Data:
============================================================

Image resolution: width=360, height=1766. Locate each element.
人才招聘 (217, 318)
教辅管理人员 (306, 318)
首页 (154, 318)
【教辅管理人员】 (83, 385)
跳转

============================================================

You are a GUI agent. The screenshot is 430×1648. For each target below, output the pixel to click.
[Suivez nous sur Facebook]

============================================================

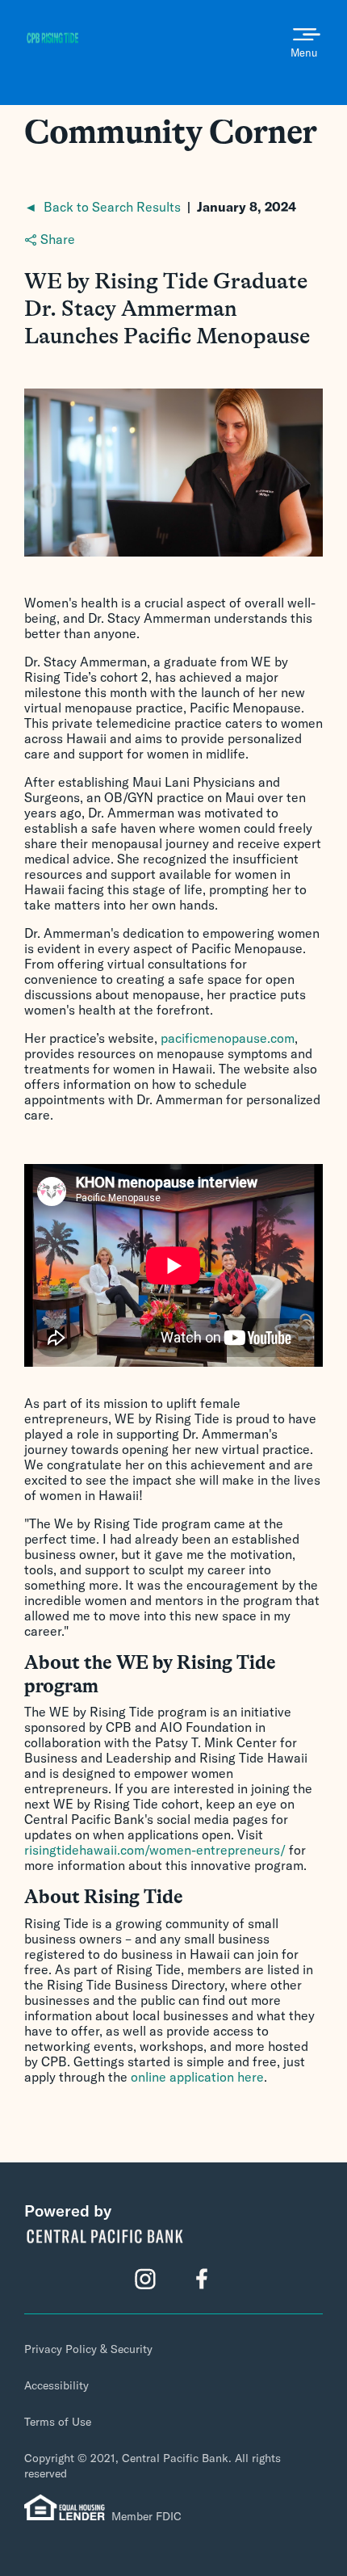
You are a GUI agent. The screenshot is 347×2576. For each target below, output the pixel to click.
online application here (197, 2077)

============================================================

Exercise requirements: Start with the line above that contains "You are a GUI agent. The screenshot is 430×1648." and stop after the line that contains "[Suivez nous sur Facebook]". Output those lines exactly, and only those.

Answer space:
You are a GUI agent. The screenshot is 430×1648. For each target below, output the pixel to click.
[Suivez nous sur Facebook]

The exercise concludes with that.